A decline in the performance of securitized commercial real estate loans was led by loans backed by offices, hotels and retail properties.
Mortgages that were at least 30 days’ delinquent made up 2.83 percent of all loans in commercial mortgage-backed securities last month.
The CMBS 30-day delinquency rate worsened, with month-over-month deterioration of 7 basis points reported compared to February.
The details were based on
$776 billion in CMBS rated by Morningstar Credit Ratings LLC.
“Light liquidation activity and newly delinquent loan volume that was more than twice the balance of cured loans caused the commercial mortgage-backed securities delinquency rate to inch higher in March after plunging the prior two months,” the Chicago-based ratings agency reported.
But loan performance has significantly improved since March 31, 2015, when the 30-day CMBS delinquency rate was 3.77 percent.
Delinquency on office properties was 4.99, deteriorating from Feb. 29, 2016, by
32 basis points — the worst month-over-month increase of any property type.
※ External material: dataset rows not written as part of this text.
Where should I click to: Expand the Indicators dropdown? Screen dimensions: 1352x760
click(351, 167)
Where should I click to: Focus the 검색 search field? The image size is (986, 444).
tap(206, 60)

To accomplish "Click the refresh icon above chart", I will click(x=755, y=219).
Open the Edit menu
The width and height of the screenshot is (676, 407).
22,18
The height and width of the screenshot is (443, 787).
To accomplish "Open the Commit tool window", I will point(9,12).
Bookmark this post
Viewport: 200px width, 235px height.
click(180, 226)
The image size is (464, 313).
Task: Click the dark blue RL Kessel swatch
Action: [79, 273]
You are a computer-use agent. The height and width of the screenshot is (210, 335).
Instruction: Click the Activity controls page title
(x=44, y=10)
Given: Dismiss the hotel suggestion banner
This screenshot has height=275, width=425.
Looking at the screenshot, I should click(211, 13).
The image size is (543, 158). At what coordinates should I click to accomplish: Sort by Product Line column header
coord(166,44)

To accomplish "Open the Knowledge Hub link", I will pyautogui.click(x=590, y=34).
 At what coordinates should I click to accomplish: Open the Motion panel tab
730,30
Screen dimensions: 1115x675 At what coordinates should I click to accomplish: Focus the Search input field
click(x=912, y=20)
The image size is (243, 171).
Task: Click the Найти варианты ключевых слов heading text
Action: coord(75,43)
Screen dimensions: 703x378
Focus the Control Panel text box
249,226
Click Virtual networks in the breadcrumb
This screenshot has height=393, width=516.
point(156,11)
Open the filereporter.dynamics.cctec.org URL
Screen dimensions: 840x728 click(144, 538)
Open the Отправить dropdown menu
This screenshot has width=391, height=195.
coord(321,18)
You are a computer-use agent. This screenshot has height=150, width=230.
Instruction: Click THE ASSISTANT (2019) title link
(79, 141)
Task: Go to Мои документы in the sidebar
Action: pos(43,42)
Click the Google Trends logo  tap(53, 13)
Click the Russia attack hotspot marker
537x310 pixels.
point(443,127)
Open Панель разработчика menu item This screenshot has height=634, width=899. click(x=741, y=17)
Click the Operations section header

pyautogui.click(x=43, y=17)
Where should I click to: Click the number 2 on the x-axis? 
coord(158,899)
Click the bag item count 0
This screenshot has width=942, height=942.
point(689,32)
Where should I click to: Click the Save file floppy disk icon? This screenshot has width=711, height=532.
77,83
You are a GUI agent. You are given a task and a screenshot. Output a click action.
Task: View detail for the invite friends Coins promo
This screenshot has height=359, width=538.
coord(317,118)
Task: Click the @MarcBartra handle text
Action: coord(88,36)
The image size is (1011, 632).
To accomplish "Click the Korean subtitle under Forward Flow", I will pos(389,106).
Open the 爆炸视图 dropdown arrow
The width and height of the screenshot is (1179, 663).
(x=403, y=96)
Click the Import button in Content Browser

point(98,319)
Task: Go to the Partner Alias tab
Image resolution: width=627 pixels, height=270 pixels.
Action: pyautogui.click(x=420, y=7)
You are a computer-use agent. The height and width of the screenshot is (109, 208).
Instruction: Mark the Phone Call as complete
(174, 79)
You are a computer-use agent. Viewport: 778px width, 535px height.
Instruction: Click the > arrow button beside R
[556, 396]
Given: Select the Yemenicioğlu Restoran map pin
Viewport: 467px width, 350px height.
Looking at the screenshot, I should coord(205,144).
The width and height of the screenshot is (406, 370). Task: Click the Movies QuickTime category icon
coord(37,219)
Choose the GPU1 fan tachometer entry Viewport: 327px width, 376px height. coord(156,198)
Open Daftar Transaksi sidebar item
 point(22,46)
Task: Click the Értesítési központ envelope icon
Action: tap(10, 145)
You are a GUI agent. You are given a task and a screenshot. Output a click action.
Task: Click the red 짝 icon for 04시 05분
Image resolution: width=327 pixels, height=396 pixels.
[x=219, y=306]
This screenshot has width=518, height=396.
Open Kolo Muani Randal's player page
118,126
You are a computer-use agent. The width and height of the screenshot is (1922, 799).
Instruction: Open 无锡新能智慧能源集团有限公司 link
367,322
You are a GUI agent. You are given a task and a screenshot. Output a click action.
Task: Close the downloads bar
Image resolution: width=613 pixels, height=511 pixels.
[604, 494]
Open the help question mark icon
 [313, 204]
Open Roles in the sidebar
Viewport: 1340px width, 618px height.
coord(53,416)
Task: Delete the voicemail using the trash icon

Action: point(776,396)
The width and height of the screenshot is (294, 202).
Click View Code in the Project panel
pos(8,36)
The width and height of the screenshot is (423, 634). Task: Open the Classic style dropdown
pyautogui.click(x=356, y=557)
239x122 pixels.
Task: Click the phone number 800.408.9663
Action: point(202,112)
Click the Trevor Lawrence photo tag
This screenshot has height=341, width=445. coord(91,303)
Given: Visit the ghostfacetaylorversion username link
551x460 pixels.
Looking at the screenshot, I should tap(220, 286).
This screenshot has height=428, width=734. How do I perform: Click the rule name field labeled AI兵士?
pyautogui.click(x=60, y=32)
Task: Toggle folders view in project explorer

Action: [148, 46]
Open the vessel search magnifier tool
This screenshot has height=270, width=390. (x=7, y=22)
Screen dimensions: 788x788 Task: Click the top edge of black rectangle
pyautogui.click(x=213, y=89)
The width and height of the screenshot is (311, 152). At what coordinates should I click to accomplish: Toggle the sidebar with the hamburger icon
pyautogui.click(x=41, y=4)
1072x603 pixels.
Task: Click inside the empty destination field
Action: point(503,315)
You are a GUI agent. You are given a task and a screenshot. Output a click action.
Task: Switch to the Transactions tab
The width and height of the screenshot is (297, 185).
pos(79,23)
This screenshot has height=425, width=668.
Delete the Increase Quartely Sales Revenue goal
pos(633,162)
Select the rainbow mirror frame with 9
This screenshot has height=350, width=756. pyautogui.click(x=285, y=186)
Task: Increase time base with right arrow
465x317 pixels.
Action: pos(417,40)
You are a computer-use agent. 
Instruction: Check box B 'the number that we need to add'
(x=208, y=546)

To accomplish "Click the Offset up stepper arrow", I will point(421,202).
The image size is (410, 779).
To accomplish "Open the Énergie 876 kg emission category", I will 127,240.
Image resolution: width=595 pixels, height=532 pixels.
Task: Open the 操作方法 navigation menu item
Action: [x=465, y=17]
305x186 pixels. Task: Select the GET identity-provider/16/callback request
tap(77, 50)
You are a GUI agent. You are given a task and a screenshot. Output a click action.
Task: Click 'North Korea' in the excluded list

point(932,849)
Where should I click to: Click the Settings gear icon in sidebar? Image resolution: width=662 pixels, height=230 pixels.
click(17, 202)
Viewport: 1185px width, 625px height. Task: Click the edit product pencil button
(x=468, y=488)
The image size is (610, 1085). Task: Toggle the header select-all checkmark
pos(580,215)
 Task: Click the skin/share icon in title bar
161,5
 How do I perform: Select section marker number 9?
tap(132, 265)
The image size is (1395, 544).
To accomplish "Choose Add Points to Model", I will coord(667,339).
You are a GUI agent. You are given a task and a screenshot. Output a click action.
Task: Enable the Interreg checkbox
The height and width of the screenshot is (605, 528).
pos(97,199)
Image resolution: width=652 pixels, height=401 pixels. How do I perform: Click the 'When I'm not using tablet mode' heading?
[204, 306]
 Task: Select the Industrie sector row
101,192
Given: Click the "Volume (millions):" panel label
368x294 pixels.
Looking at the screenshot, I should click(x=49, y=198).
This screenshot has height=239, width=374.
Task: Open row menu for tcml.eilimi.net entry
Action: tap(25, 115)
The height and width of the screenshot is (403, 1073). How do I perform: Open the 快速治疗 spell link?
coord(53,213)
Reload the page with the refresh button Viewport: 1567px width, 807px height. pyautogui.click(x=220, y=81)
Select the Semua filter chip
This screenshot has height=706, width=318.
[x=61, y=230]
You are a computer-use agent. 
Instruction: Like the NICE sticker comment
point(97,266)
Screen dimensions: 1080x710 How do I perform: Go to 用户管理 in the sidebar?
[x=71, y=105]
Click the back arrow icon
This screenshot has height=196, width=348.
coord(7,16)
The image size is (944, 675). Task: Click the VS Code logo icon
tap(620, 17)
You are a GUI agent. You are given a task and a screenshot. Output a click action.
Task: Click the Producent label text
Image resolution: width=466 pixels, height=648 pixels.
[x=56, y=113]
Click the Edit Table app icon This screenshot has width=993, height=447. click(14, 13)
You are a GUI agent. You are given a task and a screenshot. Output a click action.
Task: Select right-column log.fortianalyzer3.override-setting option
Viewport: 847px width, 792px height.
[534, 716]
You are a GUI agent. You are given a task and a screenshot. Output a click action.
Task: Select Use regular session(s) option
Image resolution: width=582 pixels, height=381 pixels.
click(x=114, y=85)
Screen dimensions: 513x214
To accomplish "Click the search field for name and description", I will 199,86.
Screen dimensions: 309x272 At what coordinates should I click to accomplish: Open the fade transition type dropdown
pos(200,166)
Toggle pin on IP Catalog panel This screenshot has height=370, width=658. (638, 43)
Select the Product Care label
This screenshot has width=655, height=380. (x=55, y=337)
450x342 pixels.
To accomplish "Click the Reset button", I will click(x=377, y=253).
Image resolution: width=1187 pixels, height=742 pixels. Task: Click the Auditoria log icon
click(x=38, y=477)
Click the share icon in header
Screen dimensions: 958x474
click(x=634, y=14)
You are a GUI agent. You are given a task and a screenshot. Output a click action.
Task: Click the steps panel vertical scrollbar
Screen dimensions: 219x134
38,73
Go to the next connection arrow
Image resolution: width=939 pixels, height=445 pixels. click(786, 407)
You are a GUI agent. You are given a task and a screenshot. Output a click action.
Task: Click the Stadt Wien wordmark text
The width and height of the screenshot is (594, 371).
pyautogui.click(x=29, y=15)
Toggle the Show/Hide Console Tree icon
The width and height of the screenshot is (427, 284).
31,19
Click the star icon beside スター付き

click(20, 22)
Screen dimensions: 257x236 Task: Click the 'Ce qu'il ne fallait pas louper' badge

Retail property loan delinquency shot up 28 BPS from a month earlier to 2.35 percent as of March 31, 2016.
A 19-basis-point ascension in the 30-day rate on securitized hotel loans left delinquency at 2.67 percent.
The delinquency rate on CMBS loans secured by healthcare properties was up 4 BPS from February to 2.49 percent.
There was no change from the last report in industrial property delinquency, which was 4.52 percent.
Delinquency on multifamily loans declined 3 BPS to 0.63 percent.
“Morningstar Credit Ratings, LLC expects turbulence later this year when many of the maturing loans written at the height of the market will have difficulty refinancing because they remain over-leveraged,” the report warned.